Resilient teams are more likely to: 

  • Stay grounded in fast-moving content spikes or crises 
  • Maintain consistency across subjective or grey-area decisions 
  • Sustain empathy without burning out 
  • Collaborate more effectively across functions like policy, legal, and moderation 
  • Flag potential psychosocial risks before they escalate 

And perhaps most critically – they’re more likely to stay. T&S burnout is real. When resilience isn’t intentionally built into systems and support structures, turnover increases, institutional knowledge is lost, and teams struggle to maintain quality under pressure. 

Resilience Starts with Understanding: Assess Before You Address 

Building a resilient T&S team starts with one critical question: where are your people right now? 

At Zevo, our Resilience Assessment provides a structured way to answer that. It offers both quantitative and qualitative insights into how your T&S staff are doing – especially those working within high-impact workflows like misinformation. 

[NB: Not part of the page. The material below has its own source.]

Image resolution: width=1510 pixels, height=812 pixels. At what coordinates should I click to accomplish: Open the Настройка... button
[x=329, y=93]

We assess key indicators like: 

  • Compassion fatigue and satisfaction 
  • Burnout 
  • Resilience 
  • Depression, anxiety, trauma 
  • Risk of harm to self or others 

This data, combined with semi-structured interviews and psychometric tools (like ProQOL, CD-RISC, and CORE34), helps organisations flag at-risk individuals, understand team-wide pressure points, and take pre-emptive action. 

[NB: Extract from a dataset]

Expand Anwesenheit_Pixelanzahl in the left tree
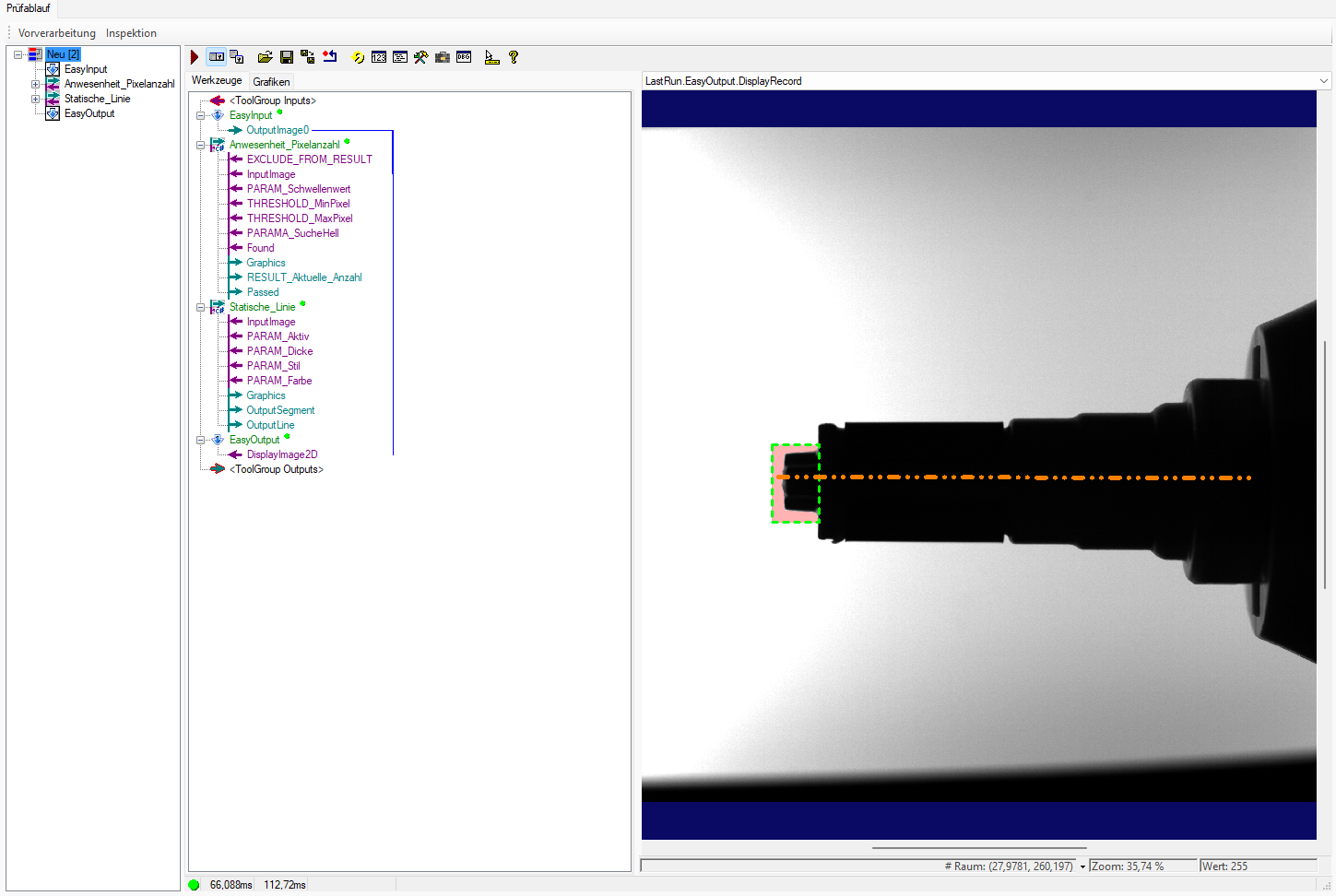 [36, 84]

We’ve seen this used effectively: 

  • At the launch of new high-risk workflows, such as those focused on mis/disinformation 
  • When onboarding new hires into sensitive or ambiguous review environments 
  • In response to regulatory shifts that put additional scrutiny on T&S decision-making 
  • Post-incident, to support recovery and ensure sustainable reintegration 

A Safer Digital Space Starts with Safer Teams 

As the digital landscape grows more polarised, AI-generated, and politically charged, the burden on Trust & Safety will only increase. We cannot expect people to stand at the fault lines of the internet without the right psychological support. 

Investing in resilience isn’t about softening the impact of harmful content – it’s about fortifying the people who protect the integrity of our platforms every day. 

Before we think about training, upskilling, or policy updates, we need to understand where our teams stand. And that starts with asking the right questions – and truly listening to the answers.